* Aim of the exercise
Scan the records for the string "count" and copy every line that holds it.

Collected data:
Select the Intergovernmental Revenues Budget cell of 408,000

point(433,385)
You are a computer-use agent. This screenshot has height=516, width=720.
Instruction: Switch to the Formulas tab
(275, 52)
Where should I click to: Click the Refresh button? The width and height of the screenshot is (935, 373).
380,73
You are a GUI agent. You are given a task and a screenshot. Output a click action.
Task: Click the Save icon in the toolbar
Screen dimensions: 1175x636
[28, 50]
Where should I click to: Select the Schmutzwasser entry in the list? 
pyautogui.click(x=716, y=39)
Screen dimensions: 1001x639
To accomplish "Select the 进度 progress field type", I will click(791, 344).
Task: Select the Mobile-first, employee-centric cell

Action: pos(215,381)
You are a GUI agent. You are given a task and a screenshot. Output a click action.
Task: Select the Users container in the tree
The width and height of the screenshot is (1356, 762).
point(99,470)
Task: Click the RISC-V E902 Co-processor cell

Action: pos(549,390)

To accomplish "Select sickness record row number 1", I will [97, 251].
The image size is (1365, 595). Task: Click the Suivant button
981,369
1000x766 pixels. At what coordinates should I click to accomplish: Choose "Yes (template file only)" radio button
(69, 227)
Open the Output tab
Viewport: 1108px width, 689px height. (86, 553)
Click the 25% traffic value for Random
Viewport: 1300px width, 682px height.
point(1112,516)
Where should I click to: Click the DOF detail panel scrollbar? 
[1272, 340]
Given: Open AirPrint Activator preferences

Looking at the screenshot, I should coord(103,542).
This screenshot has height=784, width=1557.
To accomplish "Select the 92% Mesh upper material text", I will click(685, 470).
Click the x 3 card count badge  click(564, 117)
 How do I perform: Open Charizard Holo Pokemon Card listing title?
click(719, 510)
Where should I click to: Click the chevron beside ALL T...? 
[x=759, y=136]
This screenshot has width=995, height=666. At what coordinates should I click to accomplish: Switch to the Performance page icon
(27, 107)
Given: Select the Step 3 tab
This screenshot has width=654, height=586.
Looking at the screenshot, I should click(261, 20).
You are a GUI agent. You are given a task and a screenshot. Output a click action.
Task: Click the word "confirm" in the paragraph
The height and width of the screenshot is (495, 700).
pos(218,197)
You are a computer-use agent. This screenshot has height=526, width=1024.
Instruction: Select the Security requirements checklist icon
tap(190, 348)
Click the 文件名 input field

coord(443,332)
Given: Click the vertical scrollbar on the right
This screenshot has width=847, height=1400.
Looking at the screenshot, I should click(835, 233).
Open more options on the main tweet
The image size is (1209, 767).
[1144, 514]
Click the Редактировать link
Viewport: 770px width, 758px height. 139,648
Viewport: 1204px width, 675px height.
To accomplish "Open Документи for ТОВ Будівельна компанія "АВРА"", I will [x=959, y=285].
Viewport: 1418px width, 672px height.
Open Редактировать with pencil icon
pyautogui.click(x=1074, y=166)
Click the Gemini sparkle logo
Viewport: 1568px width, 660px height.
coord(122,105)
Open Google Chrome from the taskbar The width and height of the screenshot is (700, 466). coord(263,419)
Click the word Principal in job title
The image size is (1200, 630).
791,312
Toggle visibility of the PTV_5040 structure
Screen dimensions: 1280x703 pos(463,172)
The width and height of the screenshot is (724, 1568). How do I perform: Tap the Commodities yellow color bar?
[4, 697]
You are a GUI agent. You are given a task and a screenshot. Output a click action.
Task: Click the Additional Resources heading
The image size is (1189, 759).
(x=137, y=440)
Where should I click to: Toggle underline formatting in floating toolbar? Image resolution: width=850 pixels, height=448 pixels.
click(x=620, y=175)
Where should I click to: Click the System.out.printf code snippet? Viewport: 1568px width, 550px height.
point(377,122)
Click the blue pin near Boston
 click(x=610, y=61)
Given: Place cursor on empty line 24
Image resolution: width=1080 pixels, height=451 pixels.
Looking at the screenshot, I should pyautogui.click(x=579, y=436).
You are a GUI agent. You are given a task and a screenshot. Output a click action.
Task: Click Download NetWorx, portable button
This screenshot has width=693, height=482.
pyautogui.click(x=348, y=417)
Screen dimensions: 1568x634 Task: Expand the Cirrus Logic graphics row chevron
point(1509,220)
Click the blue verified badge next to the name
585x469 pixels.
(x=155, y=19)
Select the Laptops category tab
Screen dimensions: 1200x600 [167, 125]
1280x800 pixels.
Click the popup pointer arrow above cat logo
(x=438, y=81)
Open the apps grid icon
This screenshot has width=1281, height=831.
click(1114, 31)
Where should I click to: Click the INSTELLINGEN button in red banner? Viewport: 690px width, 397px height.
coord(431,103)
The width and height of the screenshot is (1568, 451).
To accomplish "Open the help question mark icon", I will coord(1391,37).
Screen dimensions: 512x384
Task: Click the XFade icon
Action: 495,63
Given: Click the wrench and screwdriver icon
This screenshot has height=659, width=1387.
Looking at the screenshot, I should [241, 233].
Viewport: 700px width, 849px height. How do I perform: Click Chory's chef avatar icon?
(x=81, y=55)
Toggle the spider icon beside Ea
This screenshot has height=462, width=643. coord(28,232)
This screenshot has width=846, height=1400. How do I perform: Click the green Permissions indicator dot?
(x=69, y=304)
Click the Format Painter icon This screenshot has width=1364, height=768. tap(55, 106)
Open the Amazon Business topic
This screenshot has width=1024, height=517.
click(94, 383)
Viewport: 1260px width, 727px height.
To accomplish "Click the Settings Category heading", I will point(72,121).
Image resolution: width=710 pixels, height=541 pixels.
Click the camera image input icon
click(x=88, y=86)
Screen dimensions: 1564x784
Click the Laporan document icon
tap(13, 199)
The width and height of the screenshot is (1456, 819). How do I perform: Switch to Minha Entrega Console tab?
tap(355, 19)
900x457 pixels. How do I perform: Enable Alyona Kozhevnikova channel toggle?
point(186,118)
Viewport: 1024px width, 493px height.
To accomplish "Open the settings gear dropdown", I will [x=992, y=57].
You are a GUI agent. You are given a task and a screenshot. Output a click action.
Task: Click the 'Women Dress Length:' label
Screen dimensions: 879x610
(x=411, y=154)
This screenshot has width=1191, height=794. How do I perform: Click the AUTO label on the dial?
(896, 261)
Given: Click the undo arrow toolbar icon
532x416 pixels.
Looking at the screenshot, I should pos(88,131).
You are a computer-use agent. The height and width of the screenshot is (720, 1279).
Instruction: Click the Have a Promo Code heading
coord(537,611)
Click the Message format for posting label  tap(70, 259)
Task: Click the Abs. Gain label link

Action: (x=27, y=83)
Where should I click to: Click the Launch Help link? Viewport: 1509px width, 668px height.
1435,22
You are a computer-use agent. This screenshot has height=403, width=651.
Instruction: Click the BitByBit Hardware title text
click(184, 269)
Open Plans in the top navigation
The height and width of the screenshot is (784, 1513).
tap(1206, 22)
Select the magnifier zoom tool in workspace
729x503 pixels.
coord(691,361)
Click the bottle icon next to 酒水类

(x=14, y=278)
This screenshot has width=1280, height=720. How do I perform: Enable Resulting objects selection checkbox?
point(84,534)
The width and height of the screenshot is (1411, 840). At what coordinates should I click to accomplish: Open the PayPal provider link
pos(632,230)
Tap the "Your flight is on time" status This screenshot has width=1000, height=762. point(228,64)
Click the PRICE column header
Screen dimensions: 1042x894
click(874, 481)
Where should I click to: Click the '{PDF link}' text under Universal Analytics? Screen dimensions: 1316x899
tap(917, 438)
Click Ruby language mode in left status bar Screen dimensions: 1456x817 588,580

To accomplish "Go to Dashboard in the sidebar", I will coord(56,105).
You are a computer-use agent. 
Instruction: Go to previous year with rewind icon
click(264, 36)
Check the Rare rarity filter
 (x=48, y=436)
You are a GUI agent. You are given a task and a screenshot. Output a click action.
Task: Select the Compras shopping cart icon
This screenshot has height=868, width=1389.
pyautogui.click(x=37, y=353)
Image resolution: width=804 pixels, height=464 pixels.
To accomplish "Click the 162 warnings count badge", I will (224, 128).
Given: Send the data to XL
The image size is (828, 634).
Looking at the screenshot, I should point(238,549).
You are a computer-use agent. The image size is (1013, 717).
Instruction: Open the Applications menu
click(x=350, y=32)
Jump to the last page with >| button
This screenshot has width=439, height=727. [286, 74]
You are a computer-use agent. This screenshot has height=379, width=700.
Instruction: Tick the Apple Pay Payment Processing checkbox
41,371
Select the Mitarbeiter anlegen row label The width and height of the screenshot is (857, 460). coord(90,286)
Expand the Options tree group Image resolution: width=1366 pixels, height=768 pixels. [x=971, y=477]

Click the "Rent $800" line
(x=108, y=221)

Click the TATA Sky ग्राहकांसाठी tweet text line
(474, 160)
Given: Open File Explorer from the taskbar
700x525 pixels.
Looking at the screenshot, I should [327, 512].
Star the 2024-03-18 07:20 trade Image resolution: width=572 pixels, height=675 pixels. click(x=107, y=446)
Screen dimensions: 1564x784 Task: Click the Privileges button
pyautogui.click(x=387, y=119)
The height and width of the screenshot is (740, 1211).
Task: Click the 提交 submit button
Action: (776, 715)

* Written response
Click the x 3 card count badge  click(564, 117)
To accomplish "Click the 162 warnings count badge", I will (224, 128).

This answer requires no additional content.